Another thing that has changed is that media coverage of local civic issues has gotten a lot better at giving people the opportunity to participate in the democratic process. When we started out, the media were notorious for not covering an issue until after Council had voted on it, turning local democracy into a spectator sport.

I remember sitting on a media panel at a public event in 2008, and when someone in the audience pointed this out, the traditional media representatives replied, "We don't do process."

It was really important for us at Raise the Hammer to do process. As much as possible with our limited resources, we tried to write about issues when they were still at the committee stage - or even earlier, with initiatives that the city was not yet considering.

We would link directly to staff reports (before the City made that impossible to do), announce when meetings were happening and share contact information for councillors and staff representatives so people could make their voices heard.
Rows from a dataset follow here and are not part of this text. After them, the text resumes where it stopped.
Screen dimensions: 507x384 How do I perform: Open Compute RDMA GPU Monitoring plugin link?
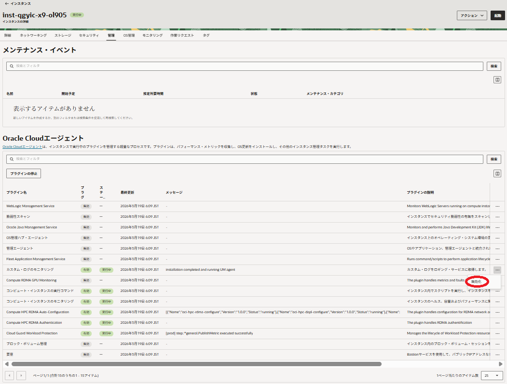point(31,280)
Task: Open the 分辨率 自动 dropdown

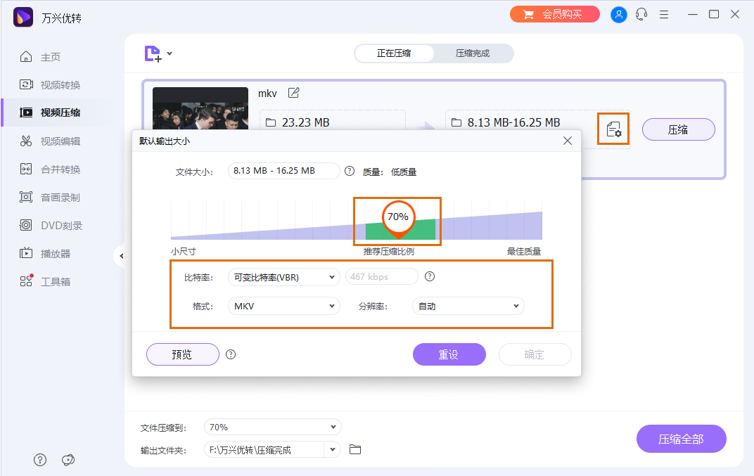Action: (x=468, y=306)
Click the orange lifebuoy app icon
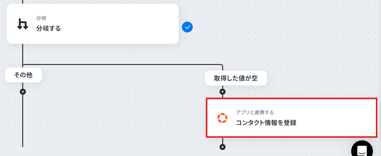The width and height of the screenshot is (381, 156). pyautogui.click(x=223, y=118)
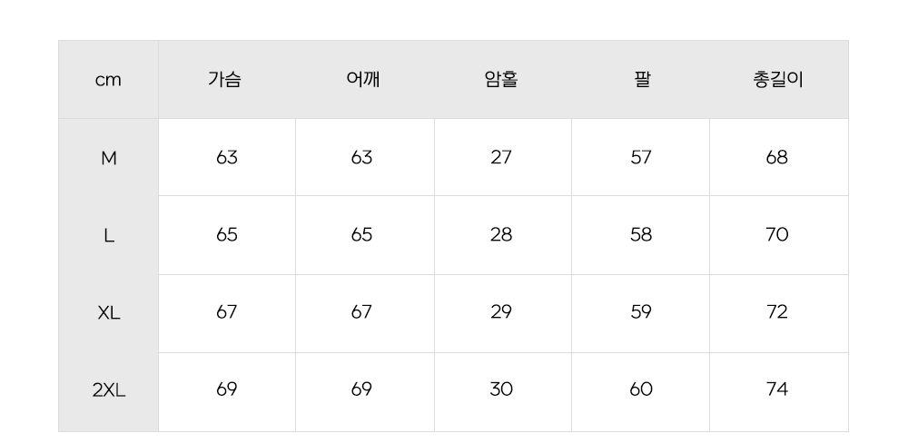Select the 2XL size row label
This screenshot has height=443, width=908.
pos(109,391)
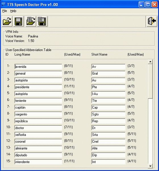Select the 'señorita' long name field
159x171 pixels.
pos(38,135)
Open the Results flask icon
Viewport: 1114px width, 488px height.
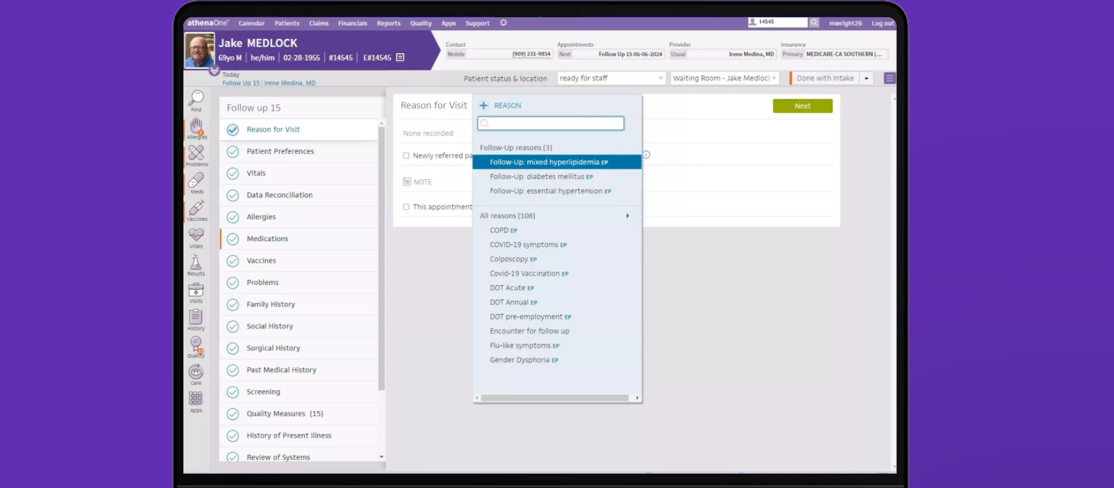[196, 263]
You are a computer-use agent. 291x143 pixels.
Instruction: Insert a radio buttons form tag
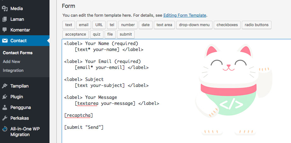click(257, 25)
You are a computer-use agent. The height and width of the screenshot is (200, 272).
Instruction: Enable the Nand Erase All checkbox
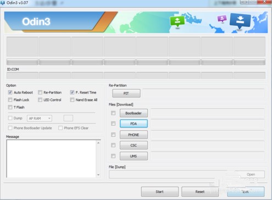[x=72, y=100]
At the same time, other groups, like Citizens at City Hall and, later, independent reporter Joey Coleman, started making a point of attending every committee and council meeting they could, record the proceedings, and either transcribe, livestream or post the entire event.

I'm happy to report that today, even though the Spectator has faced the same cuts as other newspapers and has fewer reporters, they get to a lot more committee meetings than they used to and report on stories when they are still in play, not just after the final vote.

I'd like to think that we played a role in helping raise the bar for mainstream coverage of civic issues and making it a bit easier for people to find out what's going on to get involved.

In a few cases, where we have noticed that an issue really resonates with people, the loose group of Hamiltonians connected to Raise the Hammer have formed or facilitated the formation of ad hoc citizen groups to organize and advocate around that specific issue.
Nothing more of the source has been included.